- QUESTIONS TO ANSWER
**a.** Condense the paragraph of the Campylobacter typing passage that begins "We did have the one outbreak" into a short bulleted list that keeps its main facts.
**b.** From the Campylobacter typing passage, reproduce word for word the section between "So you can actually" and "this point here.", inclusive.
**c.** Carry on the Campylobacter typing passage beyond its final sentence, in the same spoken technical style.

TEXT PASSAGE START

But the added value of the comparative genomic fingerprinting is that there is slightly more resolution so you can see. If you only did MLST, you would know these all to be clonal complex 137. But if you also do comparative genomic fingerprinting, you get the same clustering but you get a few other data points as well to help you actually identify individual events within your investigations.

So you can actually think back to that slide where I showed kind of those clusters of variability that were scattered across the Campylobacter chromosome. That is actually what is being captured by CGF at this point here.


Just out of interest, PFGE versus comparative genomic fingerprinting, there obviously were not a lot of PFGE clusters within the dataset. Here is just a few of them, but again you can see how CGF obviously clusters in a related fashion towards PFGE. But you get a little bit more resolution as well.


Probably the oversimplification here is that source attribution is difficult for any of the methods for Campylobacter. Unfortunately, most of the types map back to only one specific source. So if you add these up, you’re getting close to 80 or 90 percent of your isolates only mapped to one individual source.

So 56 percent or 193 of the 493 isolates only came to human for CGF. The same for sequence typing here, 46 percent of the isolates in the population were only present in human populations. So that problem actually gets worse as you go down the line.

You can see here, looking for isolates that are present in both human and chicken populations, only 4 percent by CGF match, only 9 percent by sequence typing match. So again, to do these studies of source attribution with any of these methods is actually extremely difficult.


We did have the one outbreak during the sampling period. Again at that summer camp, it was an outbreak of 22 cases, so we had 22 isolates. There is good data here in that all the epidemiologically linked isolates all have the same characteristics. They all have CGF pattern 8_1, sequence type 45, flaA SVR 21, and down the line.

Kind of the one point of interest that favors CGF in the data point is that those same types were obviously observed elsewhere in the population for the other method, so you can see clonal complex 45 being present in numerous other samples throughout the population that are unrelated to the event. But CGF, at least at the threshold that is being applied here, is relatively specific to the event.

TEXT PASSAGE END
DATA SHOWN START

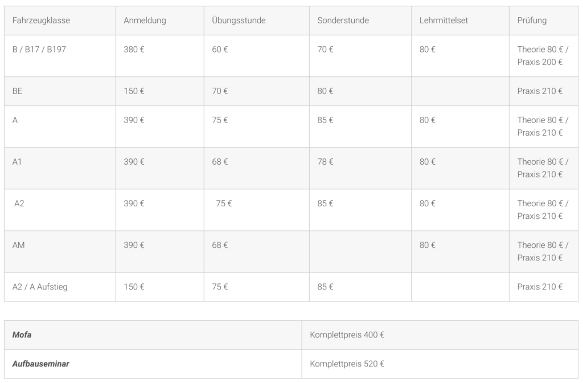Click the A1 class row label
The image size is (583, 383).
[x=17, y=162]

DATA SHOWN END

- REPLIES
**a.**
- One outbreak occurred during the sampling period, at a summer camp.
- It involved 22 cases, which yielded 22 isolates.
- All the epidemiologically linked isolates had the same characteristics: CGF pattern 8_1, sequence type 45, flaA SVR 21, and so on.

**b.**
So you can actually think back to that slide where I showed kind of those clusters of variability that were scattered across the Campylobacter chromosome. That is actually what is being captured by CGF at this point here.

**c.**
So if you were routinely running CGF in the lab, you would see this cluster of the 8_1 and it would be an event that would mark off a threshold for further investigation for you. But if you were just running MLST, you would get the very common clonal complex of 45 and it probably wouldn’t trigger off to you that there was an event happening here.


So just again to be unbiased, one of the biggest knocks against CGF is that there is actually a very limited stock of information out there. This is not -- well one, it is not a published method. This is a paper that has just been submitted for publication. 

There isn’t a database out there like there is for MLST where you can upload sequence types and you can download other people’s and you can compare information. You can put your current types in context of other historical types as is necessary for subtyping. 

This can’t really be done for CGF because we have a very limited dataset. It is at least 500 isolates, but it is locked up in our Phac IT warehouse. It is not accessible to anyone else except beyond, you know, collaboration. So that is something for CGF we would need to work on before it could ever be implemented on a more widespread basis.


And then just to thank Dr. Eduardo Taboada who basically invented the method. But it was Cliff Clark who ran many of these analyses. Dr. Frank Poilari is the lead for the C-Enternet Surveillance Program, so I will also thank him. And also some of the technicians in the lab.  Thank you.


DR. HARBOTTLE: So I think we will have to ask our organizers here if we have time for questions. We are about nine minutes over schedule. It is about 11:09. We have a few minutes. Okay. So if anyone has questions for the speakers, please come to the microphone.